> [Using the information]
• A. Write out the part of the laboratory goals text starting with "Goals for my" and going on through "and environmental insult.".
• B. Resume the laboratory goals text after its last sentence, carrying it forward in the same manner.

Goals for my laboratory
Understand the molecular basis of gene expression during environmental stress
and exposure to plant growth regulators.
Engineering crops against insect, viral and environmental insult.
Promote collaborations and provide employment/higher education directions
for students.
Current Topics of Reseach in My Laboratory
Gene expression that accompanies salt stress must result from the reception
of a signal and a chain of events that affects gene expression and physiology.

> [The data]
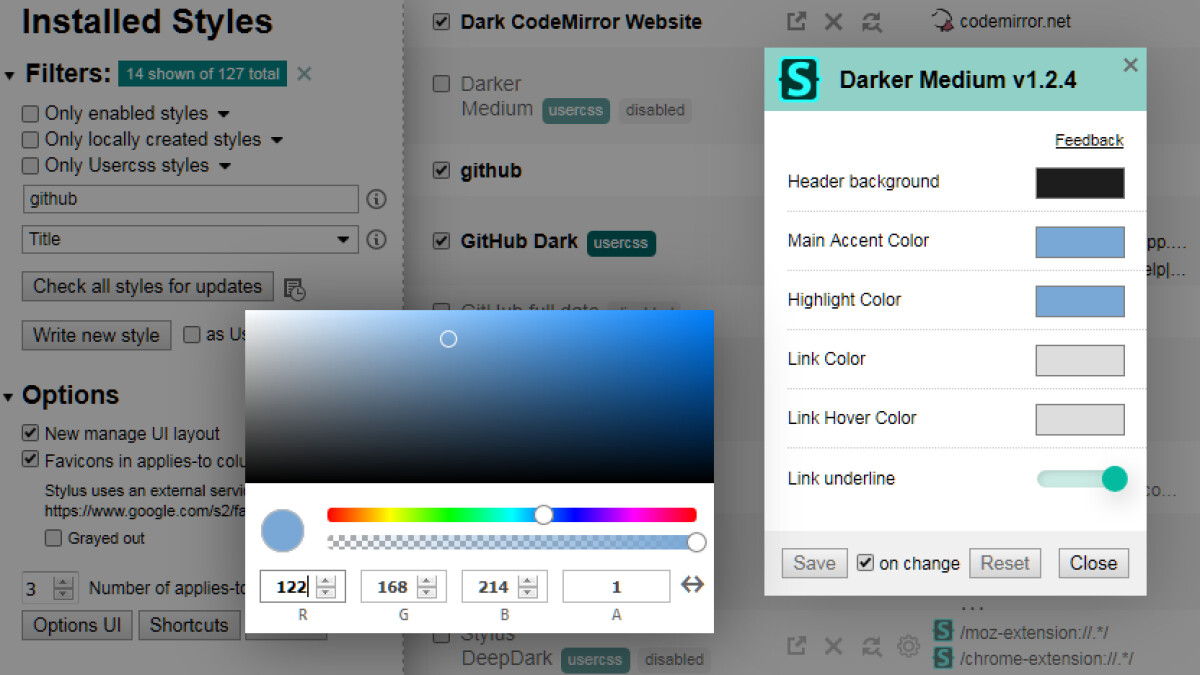Viewport: 1200px width, 675px height.
Task: Uncheck the on change checkbox
Action: pyautogui.click(x=866, y=563)
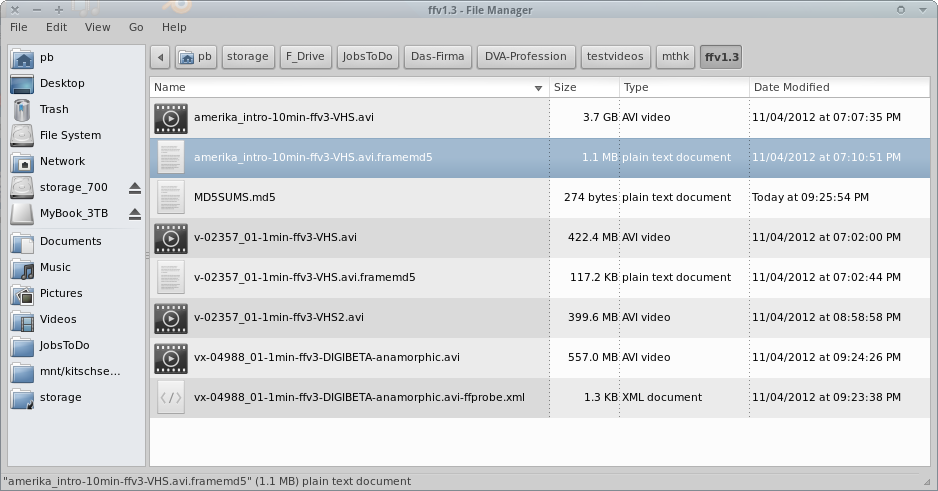This screenshot has height=491, width=938.
Task: Open the Music folder icon
Action: click(23, 267)
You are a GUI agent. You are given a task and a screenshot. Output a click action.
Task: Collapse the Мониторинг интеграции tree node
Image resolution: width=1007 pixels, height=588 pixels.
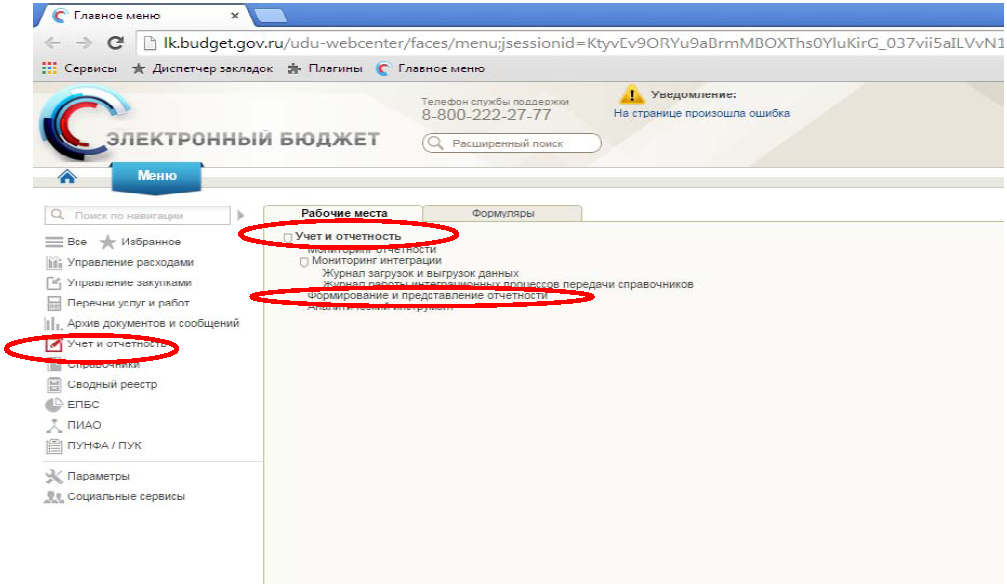pyautogui.click(x=304, y=261)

> [Task-by-task answers]
• A.
Goals for my laboratory
Understand the molecular basis of gene expression during environmental stress
and exposure to plant growth regulators.
Engineering crops against insect, viral and environmental insult.

• B.
Besides NaCl , and the plant growth regulators ABA and cytokinins, a recent
extension of my stress studies involve metal stress. Using copper as a model
heavy metal we have shown that copper stress can be exerted during germination
and/or vegetative growth. Some, but not all NaCl linked stress indicators
are also induced by heavy metal stress. For this reason, we are using differential
display of cDNAs to delineate differences in RNA populations in the presence
or absence of stress in tolerant Mesembryanthemum crystallinum and
non tolerant species Arabidopsis thaliana. We are also engineering
plants as bioremediators and potentially bioindicators of copper. Normally,
yeast accumulate CUP-1 encoded protein in copper excess. We have over-expressed
the CUP-1 protein in transgenic Arabidopsis thaliana and tobacco
in an attempt to equip the plants with a greater copper binding ability,
conferring some degree of metal tolerance. Studies are underway to determine
the effects of CUP-1 on plant metal tolerance.
Additional studies are now focused on the isolation genes induced by copper
metal using several methods including PCR and differential display. One
metalothionein has been isolated from Mesembryanthemum crystallinum which
confers copper tolerance.
Nearly 40% of the national insecticide consumption involves the cotton crop.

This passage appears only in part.